→ **What is needed**: Pull out every line of the data that contains the word "number", matching case exactly.

→ **Data listing**:
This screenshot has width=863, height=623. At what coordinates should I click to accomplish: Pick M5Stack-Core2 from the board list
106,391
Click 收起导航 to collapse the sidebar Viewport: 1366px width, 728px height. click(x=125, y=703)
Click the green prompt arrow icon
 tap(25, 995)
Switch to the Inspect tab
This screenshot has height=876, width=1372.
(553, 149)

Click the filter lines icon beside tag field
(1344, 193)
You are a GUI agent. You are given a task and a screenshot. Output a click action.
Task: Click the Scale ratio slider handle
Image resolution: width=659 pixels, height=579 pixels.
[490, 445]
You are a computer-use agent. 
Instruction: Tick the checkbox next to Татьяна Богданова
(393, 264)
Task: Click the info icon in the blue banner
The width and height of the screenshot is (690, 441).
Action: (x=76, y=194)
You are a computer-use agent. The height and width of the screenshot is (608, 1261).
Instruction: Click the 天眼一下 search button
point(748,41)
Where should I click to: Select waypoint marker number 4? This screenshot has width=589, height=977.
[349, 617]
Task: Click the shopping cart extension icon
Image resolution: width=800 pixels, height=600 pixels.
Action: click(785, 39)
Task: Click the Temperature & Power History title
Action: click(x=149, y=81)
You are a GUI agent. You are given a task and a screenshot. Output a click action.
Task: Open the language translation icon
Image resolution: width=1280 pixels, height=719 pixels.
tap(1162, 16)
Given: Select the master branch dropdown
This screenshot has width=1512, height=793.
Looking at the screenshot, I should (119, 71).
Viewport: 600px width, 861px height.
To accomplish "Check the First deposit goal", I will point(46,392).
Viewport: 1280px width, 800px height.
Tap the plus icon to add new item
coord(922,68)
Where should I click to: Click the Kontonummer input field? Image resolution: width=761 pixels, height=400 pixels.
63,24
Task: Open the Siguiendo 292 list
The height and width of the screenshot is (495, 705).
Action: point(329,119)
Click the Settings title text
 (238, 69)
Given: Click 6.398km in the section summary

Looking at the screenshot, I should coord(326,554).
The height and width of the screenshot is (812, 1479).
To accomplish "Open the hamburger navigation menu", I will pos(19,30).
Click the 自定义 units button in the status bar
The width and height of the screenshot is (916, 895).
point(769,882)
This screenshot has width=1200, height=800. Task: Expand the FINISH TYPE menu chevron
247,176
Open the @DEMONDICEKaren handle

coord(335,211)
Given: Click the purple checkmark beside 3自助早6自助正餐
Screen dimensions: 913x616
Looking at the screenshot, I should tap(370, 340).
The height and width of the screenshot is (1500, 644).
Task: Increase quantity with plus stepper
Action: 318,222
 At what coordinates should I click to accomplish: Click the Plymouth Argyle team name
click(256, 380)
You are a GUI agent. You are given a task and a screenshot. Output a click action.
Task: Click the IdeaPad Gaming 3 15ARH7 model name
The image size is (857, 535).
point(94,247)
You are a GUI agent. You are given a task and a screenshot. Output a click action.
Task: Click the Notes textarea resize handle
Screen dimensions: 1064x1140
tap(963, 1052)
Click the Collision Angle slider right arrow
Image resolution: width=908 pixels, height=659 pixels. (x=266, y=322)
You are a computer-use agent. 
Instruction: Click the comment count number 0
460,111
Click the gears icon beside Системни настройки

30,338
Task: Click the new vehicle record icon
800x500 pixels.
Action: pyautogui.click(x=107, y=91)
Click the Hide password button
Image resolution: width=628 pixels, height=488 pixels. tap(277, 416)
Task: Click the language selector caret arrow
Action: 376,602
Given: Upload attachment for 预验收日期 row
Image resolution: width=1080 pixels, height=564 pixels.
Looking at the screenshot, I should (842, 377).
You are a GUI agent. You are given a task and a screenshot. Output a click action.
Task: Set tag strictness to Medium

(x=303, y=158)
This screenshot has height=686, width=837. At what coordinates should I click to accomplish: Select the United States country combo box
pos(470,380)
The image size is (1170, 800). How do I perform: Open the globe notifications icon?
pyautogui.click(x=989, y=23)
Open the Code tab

→ **Solved problem**:
Where should I click to: Select waypoint marker number 4? This screenshot has width=589, height=977.
Instruction: Click the comment count number 0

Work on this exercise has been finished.